Instead we will opt for a simple approximation:
- Consider a point \((x_1,x_2)\).
- If \(y(x_1,x_2) = 1\), but
\(A(x_1,x_2) = 0\), the algorithm makes
an error.
- Notice that \(w_1x_1 +
w_2x_2 + w_3 \lt 0\) in this case.
- Thus, a better choice of \(w_i\)'s will result
in \(w_1x_1 +
w_2x_2 + w_3 \gt 0\).
- This choice will lessen the distance
$$
y(x_1,x_2) \; - \; w_1x_1 - w_2x_2 - w_3
$$
- A symmetrically equivalent reasoning applies to the case
when If \(y(x_1,x_2) = 0\), but \(A(x_1,x_2) = 1\),
- Here, once again, we want to lower the distance between
\(w_1x_1 - w_2x_2 - w_3\) and \(y(x_1,x_2)\).

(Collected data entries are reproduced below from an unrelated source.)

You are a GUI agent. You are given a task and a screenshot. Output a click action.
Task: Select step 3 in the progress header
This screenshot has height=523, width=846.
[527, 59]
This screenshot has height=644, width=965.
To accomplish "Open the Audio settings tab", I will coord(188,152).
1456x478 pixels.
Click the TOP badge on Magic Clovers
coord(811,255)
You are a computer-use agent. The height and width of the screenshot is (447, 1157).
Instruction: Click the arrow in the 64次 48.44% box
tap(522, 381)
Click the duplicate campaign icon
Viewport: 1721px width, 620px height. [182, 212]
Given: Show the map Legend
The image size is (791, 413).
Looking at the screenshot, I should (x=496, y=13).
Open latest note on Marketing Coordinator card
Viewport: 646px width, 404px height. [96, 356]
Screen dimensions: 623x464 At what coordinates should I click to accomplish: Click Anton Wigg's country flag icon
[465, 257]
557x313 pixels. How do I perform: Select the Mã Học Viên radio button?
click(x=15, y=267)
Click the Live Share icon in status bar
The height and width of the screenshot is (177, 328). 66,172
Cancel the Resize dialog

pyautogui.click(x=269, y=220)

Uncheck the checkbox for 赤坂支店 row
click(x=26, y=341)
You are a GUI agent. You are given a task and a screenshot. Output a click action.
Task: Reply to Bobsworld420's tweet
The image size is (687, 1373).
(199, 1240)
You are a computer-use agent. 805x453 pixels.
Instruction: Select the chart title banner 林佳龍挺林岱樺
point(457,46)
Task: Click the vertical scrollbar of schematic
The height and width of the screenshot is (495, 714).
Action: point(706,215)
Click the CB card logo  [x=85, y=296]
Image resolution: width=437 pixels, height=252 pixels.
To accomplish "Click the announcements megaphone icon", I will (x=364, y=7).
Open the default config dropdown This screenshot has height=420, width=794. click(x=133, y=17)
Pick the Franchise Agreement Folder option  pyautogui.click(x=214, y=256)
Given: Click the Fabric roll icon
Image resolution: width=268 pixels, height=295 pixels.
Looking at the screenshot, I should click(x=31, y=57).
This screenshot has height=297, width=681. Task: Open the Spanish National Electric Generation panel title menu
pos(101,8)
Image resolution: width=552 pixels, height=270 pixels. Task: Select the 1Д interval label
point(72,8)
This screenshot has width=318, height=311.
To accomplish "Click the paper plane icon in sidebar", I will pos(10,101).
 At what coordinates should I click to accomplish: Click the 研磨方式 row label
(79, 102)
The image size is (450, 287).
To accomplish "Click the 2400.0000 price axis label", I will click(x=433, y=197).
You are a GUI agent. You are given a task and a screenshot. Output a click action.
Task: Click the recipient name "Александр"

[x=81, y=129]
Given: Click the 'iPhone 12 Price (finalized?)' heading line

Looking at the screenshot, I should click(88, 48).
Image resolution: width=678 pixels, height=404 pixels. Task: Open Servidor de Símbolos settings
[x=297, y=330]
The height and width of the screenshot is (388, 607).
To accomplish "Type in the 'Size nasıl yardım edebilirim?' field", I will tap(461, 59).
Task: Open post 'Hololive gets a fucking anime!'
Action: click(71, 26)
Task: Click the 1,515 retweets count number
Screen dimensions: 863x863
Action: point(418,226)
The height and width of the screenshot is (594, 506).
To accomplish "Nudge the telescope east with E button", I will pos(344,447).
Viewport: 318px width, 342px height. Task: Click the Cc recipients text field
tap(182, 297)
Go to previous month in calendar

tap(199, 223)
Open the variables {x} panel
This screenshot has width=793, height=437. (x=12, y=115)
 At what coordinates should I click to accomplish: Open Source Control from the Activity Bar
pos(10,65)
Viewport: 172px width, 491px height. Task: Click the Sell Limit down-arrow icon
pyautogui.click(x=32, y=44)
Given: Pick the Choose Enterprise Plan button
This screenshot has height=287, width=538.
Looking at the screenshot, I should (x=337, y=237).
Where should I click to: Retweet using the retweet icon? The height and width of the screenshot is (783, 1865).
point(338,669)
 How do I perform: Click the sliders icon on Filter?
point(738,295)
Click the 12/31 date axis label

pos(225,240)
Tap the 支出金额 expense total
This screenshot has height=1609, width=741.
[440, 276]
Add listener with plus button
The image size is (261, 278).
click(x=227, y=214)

- Now, for any training sample,
\((x_1^{(m)},x_2^{(m)})\) let
$$
\epsilon^{(m)} \eql (y^{(m)} - w_1x_1^{(m)} - w_2x_2^{(m)} - w_3)^2
$$
Note: \(\epsilon^{(m)}\) is a function of the
\(w_i\)'s.
- The intuition: minimizing the squared error should lower the
"distance" we seek to minimize when the algorithm is "wrong".
- For brevity, define
$$
S^{(m)} \eql w_1x_1^{(m)} + w_2x_2^{(m)} + w_3
$$
Then,
$$
\epsilon^{(m)} \eql (y^{(m)} - S^{(m)})
$$
- Define the approximate error
$$
E(w_1,w_2,w_3) \eql
\sum_m \epsilon^{(m)}
$$
Note: \(E\) is a function of the \(w_i\)'s.
- In fact, even better,
\(E\) is a differentiable function of the \(w_i\)'s.
Exercise 20:
Why?
Let's use gradient descent:
- First, since is a multivariable problem, we will need to
compute partial derivatives.
- Let
$$\eqb{
\epsilon_i^{(m)}
\eqt
\frac{\partial \epsilon^{(m)}}{\partial w_i}
\eqt
\mbox{partial derivative of \(\epsilon^{(m)}\) with respect to \(w_i\)}
}$$
- Since
$$
\epsilon^{(m)} \eql
( y^{(m)} - w_1x_1^{(m)} - w_2x_2^{(m)} - w_3 )^2
$$
the partial derivative with respect to \(w_i\) is
$$\eqb{
\epsilon_i^{(m)}
\eqt
\frac{\partial}{\partial w_i} (y^{(m)} - w_1x_1^{(m)} - w_2x_2^{(m)}- w_3 )^2 \\
\eqt
- 2 (y^{(m)} - w_1x_1^{(m)} - w_2x_2^{(m)} - w_3) x_i\\
\eqt
- 2 (y^{(m)} - S^{(m)}) x_i
}$$
- Next, let \(E_i'\) denote the partial derivative
of \(E\) with respect to \(w_i\). Then,
$$\eqb{
E_i'
\eqt
\frac{\partial}{\partial w_i} \sum_m \epsilon^{(m)}\\
\eqt
\sum_m \epsilon_i^{(m)}
}$$
- For gradient descent, we need \(E_i'\) to update each \(w_i\).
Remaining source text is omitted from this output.